Sheeran recorded "Afire Love" in Cocoloco studio in Los Angeles, and Sphere and Metropolis studios in London. It was produced by Snow Patrol member Johnny McDaid, and engineered by Mcdaid and Geoff Swan. The track samples elements of "Remembering Jenny", which was composed by Christophe Beck for the soundtrack to the American television series Buffy the Vampire Slayer. The ballad is piano-driven and has a "grooving" beat.

== Release and reception ==
The song was released as an "instant grat" digital download to the iTunes Store on 16 June 2014, serving as the third of seven promotional singles from his second studio album, × (2014). It was available for digital download upon pre-order of the album. It topped the iTunes chart in the United States.

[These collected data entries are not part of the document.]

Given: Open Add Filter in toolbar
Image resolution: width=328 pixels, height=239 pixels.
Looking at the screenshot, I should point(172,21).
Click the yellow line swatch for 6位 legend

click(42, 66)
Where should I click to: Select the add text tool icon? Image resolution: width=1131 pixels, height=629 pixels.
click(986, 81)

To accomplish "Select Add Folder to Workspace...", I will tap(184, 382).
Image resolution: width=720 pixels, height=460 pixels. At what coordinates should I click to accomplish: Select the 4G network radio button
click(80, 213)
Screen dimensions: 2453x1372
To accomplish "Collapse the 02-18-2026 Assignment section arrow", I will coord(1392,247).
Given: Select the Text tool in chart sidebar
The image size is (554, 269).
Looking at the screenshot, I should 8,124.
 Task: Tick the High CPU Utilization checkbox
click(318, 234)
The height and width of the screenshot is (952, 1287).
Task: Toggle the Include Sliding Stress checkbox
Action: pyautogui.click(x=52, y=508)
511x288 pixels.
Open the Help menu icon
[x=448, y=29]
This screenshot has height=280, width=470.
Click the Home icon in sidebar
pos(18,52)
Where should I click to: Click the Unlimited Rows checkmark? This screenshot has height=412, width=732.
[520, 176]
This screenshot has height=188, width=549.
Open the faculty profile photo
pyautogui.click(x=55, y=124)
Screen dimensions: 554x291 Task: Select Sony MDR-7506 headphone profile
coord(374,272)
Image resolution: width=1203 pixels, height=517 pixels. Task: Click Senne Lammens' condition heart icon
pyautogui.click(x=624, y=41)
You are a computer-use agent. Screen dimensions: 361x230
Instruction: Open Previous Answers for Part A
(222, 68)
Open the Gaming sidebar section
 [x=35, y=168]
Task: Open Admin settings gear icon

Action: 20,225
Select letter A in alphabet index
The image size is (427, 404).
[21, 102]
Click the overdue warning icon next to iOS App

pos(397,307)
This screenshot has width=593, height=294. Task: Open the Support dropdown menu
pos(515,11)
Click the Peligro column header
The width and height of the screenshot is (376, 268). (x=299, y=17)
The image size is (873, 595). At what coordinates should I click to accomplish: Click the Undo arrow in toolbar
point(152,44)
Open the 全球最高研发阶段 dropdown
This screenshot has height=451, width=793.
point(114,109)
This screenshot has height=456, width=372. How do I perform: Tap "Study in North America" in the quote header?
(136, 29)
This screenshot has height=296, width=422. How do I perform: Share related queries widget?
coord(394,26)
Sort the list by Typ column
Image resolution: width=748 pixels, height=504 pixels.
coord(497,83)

Due to high streaming rates, "Afire Love" and the rest of the album's 12 tracks charted in the United Kingdom. It entered the UK Singles Chart at number 71 and rose to number 59.

Neil McCormick of The Daily Telegraph describes "Afire Love" an "anthemic singalong".

== Credits and personnel ==
Credits are taken from × liner notes:

- Vocals by Ed Sheeran
- Written by Sheeran, Johnny McDaid and Foy Vance
- Produced by Daid
- Engineered by Daid and Geoff Swan
- Mixed by Mark "Spike" Stent
- Mastered by Stuart Hawkes
- Contains elements from "Remembering Jenny" composed by Christophe Beck for Buffy The Vampire Slayer

- Guitar by Sheeran
- Guitar, Bass, Backing vocals, Percussion, Piano, Programming and Hammond by McDaid
- Drums by Geoff Leaa
- Live Strings by Davide Rossi
- Backing vocals by Foy Vance
- Additional vocals and gang percussion by Coco Arquette, Courteney Cox, and Eamon Harkin

== Charts ==

| Chart (2014) | Peak position |
|---|---|
| Belgium (Ultratop 50 Flanders) | 46 |
| Belgium (Ultratop 50 Wallonia) | 44 |
| Canada Hot 100 (Billboard) | 41 |
| Denmark (Tracklisten) | 5 |
| Euro Digital Song Sales (Billboard) | 5 |
| France (SNEP) | 37 |
| Ireland (IRMA) | 82 |
| Ireland (Ireland Digital Songs) | 2 |
| Netherlands (Single Top 100) | 38 |
| Portugal (Portugal Digital Songs) | 9 |
| Spain (PROMUSICAE) | 40 |
| Sweden (Sweden Digital Songs) | 5 |
| UK Singles (Official Charts Company) | 59 |
| US Billboard Hot 100 | 37 |

== Certifications ==

| Region | Certification | Certified units/sales |
| Canada (Music Canada) | Platinum | 80,000^{‡} |
| Denmark (IFPI Danmark) | Gold | 45,000^{‡} |
| New Zealand (RMNZ) | Gold | 15,000^{‡} |
| United Kingdom (BPI) | Gold | 400,000^{‡} |
| United States (RIAA) | Gold | 500,000^{‡} |
^{‡} Sales+streaming figures based on certification alone.